Bien que la Sierra Leone ait imposé un moratoire de pêche d’un mois en 2019 pour restaurer les stocks de poissons, son gouvernement accorde aussi des permis aux chalutiers industriels chinois pour qu’ils pêchent dans ses eaux. L’état reçoit des droits de pêche, mais les chalutiers déciment les populations de poissons et endommagent l’écosystème.
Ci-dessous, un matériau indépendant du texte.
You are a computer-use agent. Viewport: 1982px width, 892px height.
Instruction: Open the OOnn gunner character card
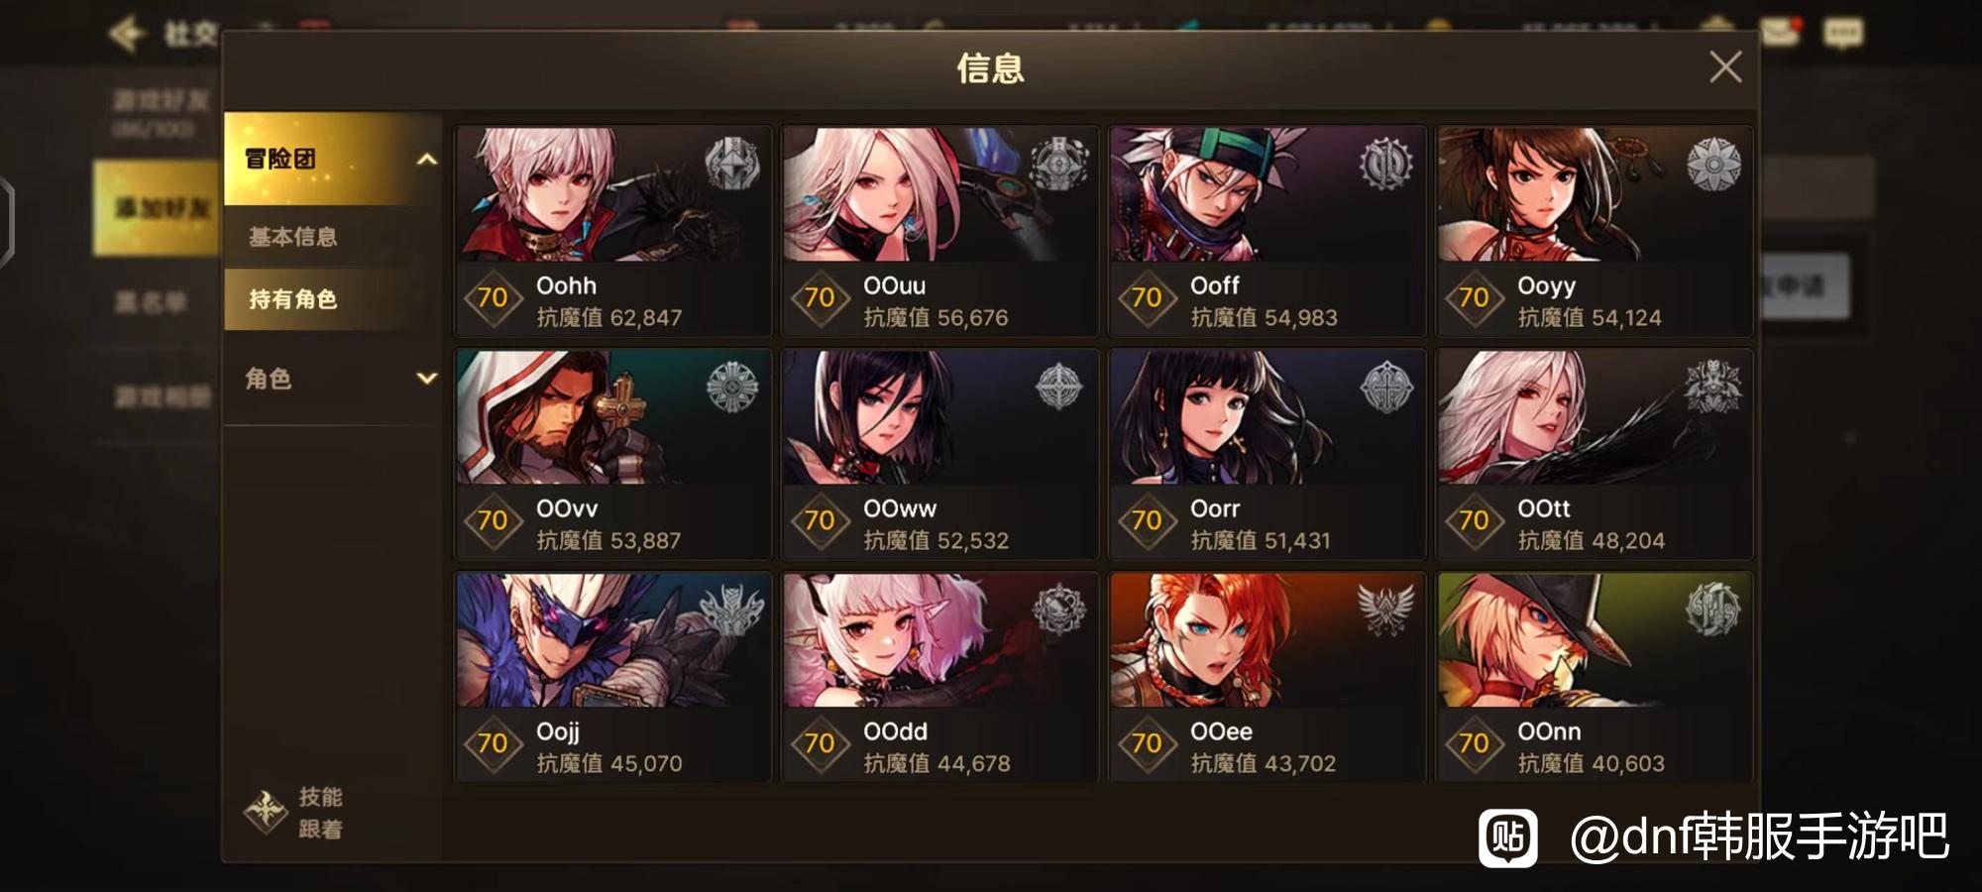(1594, 677)
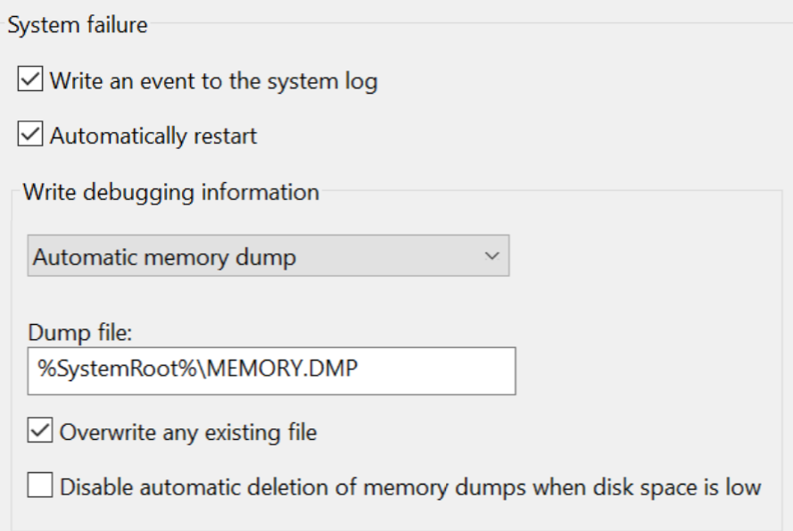Enable Disable automatic deletion of memory dumps checkbox

click(x=40, y=485)
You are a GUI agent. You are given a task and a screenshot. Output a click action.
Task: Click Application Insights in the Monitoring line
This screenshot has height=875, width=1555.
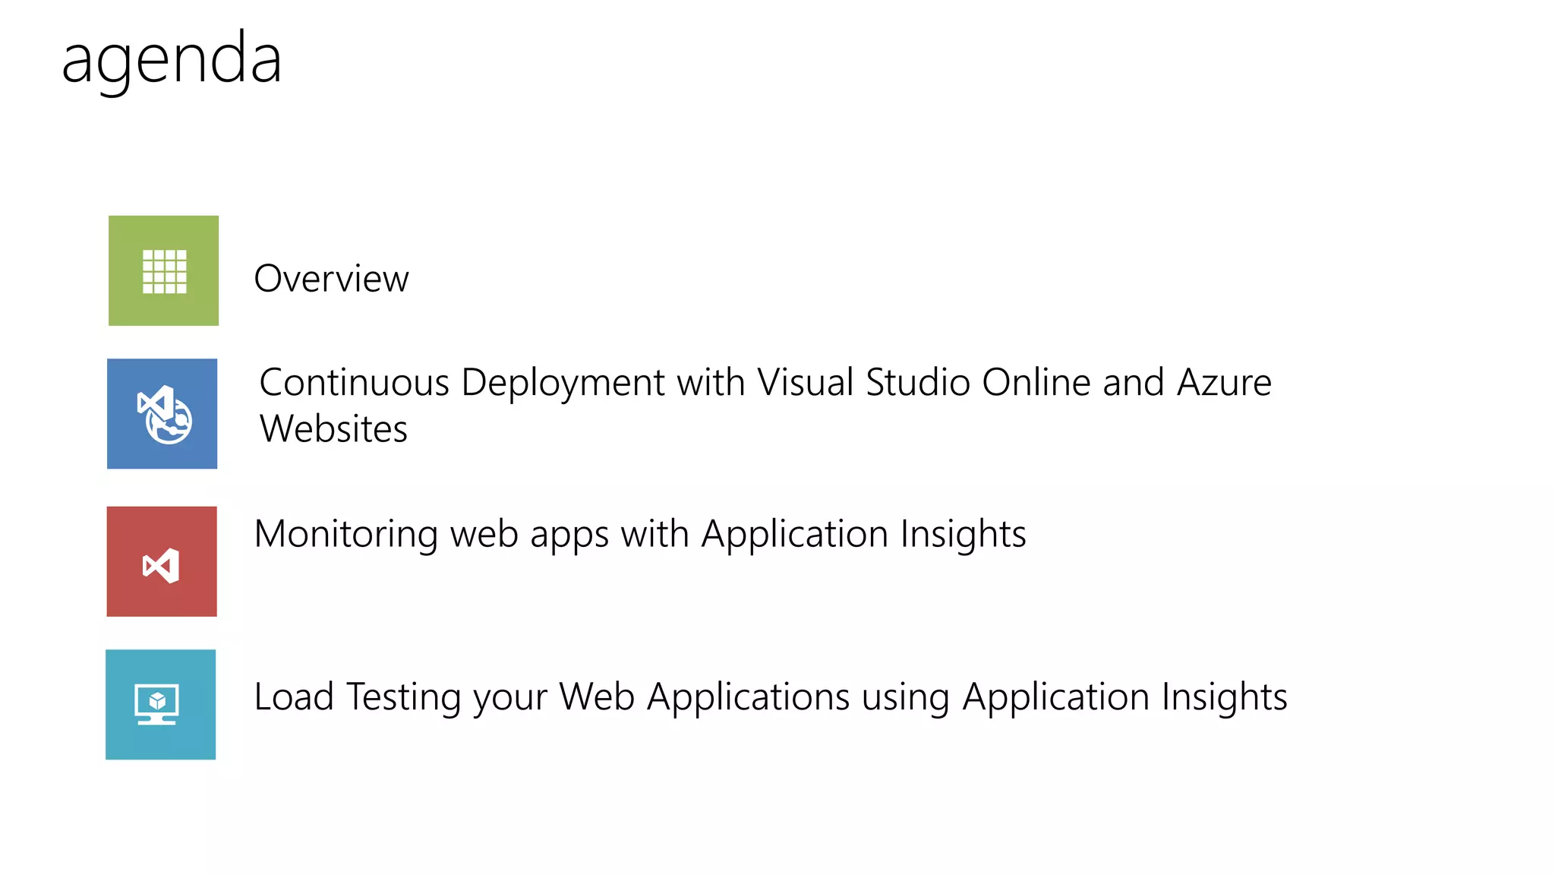863,534
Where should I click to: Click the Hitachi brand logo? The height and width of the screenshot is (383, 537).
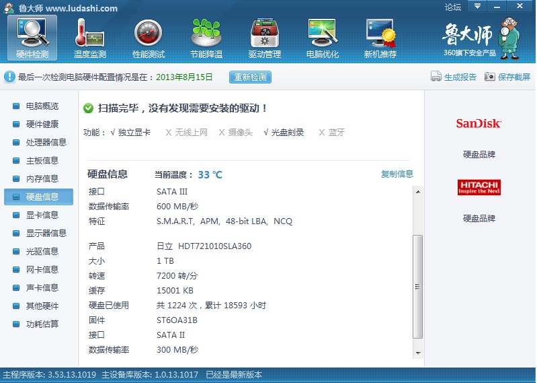pos(479,187)
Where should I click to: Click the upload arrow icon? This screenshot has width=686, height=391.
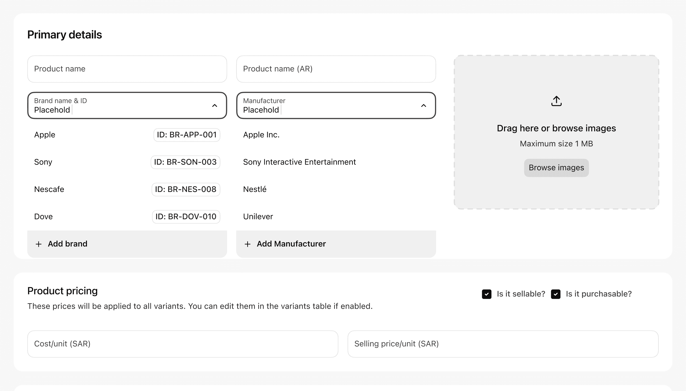(x=556, y=101)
Le manque de poisson prive d’argent et de nourriture les ménages locaux.
C’est un scénario courant dans toute l’Afrique de l’Ouest, où environ 7 millions de personnes dépendent de la pêche pour leurs revenus, et jusqu’à 50 millions sont sujets aux risques d’insécurité alimentaire et de malnutrition.
Dans la région, les chalutiers chinois sont bien connus pour pratiquer la pêche illégale, non déclarée et non réglementée (IUU), en pêchant souvent dans les eaux réservées aux pêcheurs artisanaux locaux, en maintenant des relevés frauduleux, en signalant des positions et des données d’identification fictives, et en offrant des pots-de-vin aux employés des pêcheries locales ou en les menaçant.
On estime que la pêche IUU et les autres pratiques maritimes commerciales illégales pourraient coûter aux pays d’Afrique de l’Ouest des pertes de « près de 1,95 milliard de dollars sur la chaîne de valorisation des poissons, et des pertes de revenus ménagers de 593 millions de dollars par an », selon un reportage récent de The Africa Report.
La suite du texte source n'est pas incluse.